- Film poster
- Directed by: Ah Loong; Chong Tee Chua;
- Written by: Fairul Nizam Ablah; Chong Tee Chua; Ah Loong;
- Produced by: Edmund Chan; Raye Lee; Teik Cheng Leow; Teik Siong Leow;
- Starring: Ezlynn Afdlin Shauki Harris Alif Aznil Nawawi Marsha Milan Londoh Harun Salim Bachik Noh Salleh Deanna Yusoff Aizat Amdan Douglas Lim Dilly Mixfm (Adilla Shakir) Meester Bones Baki Zainal Mamat Rahhim Omar;
- Music by: Francis Cobb; Noisy Bunch;
- Production company: Animasia Studio
- Distributed by: iflix
- Release date: 21 March 2013;
- Running time: 97 minutes
- Country: Malaysia
- Language: Malay
- Budget: MYR 6 million
- Box office: MYR 650,000

= Bola Kampung: The Movie =

Bola Kampung: The Movie is a 2013 Malaysian Malay-language animated science fantasy film co-directed by Ah Loong and Chong Tee Chua, based on the animated series Bola Kampung produced by Animasia Studios and Young Jump Animation. The movie was a moderate commercial success, released on March 21, 2013, in Malaysia and April 2013 in Indonesia. It is the first Malaysian animated film to be produced in 3D stereoscopic format.

==Plot==
Amanda, a young princess of the virtual world game Kingdom Hill, was sent to Kampung Gong Lech to find the legendary "Solar Warrior", a savior to the crisis his Kingdom.

Unfortunately, the princess had lost her memory when she arrived in Kampung Gong Lech. Iwan, mistook her as supposed cousin that came to visit him during school holidays. Princess Amanda then happy spending her days in the village of Iwan and his colleagues did not know that the evil villain of the virtual game world have sent assassins after him.

As time passed, Princess Amanda slowly regains her lost memories. Solar Warrior his quest for an end when she realized that she was looking for a hero chosen is drunk all together. Unfortunately, he was captured by the assassin and had to return to the Kingdom Hill.

John and his friends hatched a plan to help Princess Amanda and save his kingdom from evil villains. However, Kumar, a young scientist The village notice something has gone terribly wrong with the virtual game. He believes the cause of the threat to the Kingdom Hill is vicious virus that has invaded the game for a few days.
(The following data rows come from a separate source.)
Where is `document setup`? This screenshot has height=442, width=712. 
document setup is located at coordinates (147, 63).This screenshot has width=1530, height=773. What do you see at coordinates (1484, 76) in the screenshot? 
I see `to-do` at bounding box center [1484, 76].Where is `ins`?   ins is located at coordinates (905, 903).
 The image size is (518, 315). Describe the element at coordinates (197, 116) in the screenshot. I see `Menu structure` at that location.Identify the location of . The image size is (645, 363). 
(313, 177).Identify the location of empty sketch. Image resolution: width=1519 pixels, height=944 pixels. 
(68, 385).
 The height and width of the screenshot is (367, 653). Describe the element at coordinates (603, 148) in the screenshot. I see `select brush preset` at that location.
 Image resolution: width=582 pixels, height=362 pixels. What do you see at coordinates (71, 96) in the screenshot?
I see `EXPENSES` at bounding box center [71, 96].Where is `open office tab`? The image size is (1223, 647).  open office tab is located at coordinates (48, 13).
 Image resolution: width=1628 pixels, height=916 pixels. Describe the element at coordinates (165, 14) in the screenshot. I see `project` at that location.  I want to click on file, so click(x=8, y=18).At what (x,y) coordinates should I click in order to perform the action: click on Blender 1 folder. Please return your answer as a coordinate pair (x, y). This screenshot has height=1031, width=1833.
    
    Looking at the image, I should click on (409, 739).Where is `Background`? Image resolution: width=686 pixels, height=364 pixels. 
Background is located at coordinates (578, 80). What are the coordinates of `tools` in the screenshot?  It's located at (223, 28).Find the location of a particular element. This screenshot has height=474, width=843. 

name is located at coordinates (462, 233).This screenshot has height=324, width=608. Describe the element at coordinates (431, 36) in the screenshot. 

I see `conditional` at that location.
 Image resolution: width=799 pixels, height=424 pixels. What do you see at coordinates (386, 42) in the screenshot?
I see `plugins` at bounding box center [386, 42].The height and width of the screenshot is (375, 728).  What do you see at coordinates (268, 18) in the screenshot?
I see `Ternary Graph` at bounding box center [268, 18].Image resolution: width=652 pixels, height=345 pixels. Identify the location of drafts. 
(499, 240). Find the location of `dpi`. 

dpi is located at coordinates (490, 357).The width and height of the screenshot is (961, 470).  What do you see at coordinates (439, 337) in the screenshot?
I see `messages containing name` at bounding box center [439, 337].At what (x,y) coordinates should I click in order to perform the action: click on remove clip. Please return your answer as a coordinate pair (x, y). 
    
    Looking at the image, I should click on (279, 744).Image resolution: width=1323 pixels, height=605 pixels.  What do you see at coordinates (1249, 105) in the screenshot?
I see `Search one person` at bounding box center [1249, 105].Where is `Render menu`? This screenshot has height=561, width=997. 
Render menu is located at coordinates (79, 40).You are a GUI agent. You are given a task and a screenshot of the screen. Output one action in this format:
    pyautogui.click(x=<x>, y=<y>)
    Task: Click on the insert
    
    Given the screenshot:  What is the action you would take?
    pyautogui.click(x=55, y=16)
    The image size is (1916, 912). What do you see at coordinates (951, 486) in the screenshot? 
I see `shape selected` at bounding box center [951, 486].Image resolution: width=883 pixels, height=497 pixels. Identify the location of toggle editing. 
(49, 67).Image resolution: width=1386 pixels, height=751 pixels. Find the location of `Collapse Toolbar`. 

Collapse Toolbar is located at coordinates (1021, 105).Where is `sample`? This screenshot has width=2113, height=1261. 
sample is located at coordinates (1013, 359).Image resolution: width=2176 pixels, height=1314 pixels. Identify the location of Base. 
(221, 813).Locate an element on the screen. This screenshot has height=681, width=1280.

With no other options at hand, Iwan, drunk and Azizul enters cyberspace Kingdom Hill hoping to save Princess Amanda and destroy Lord Vilus before it's too late.

==Voice cast==
- Ezlynn as Iwan
- Afdlin Shauki as Sabok
- Harris Alif as Azizul
- Aznil Nawawi as Lord Vilus
- Marsha Milan Londoh as Amanda
- Aizat Amdan as Mat
- Baki Zainal as Santokh
- Adilla Shakir (Dilly MixFM) as Nasha
- Meester Bones as Kumar
- Douglas Lim as Szeto
- Harun Salim Bachik as Tok Ayah
- Mamat as Mid
- Meester Bones as Mud
- Rahhim Omar as King
- Deanna Yusoff as Queen

==Production==
The movie was revealed by Animasia Studios Managing Director, Edmund Chan on 13 March 2012. About 14 popular Malaysian celebrities lend their voices for their respective characters in the movie, among them are Ezlynn, Afdlin Shauki, Aznil Nawawi, Baki Zainal, Deanna Yusoff and Rahhim Omar. Vocalist of the Malaysian rock band, Hujan, Noh Salleh also involved.

Animasia Studio spent MYR6 million for the production of the film.

==Release and reception==
Originally slated for the end of 2012 release, the movie was officially released on March 21, 2013.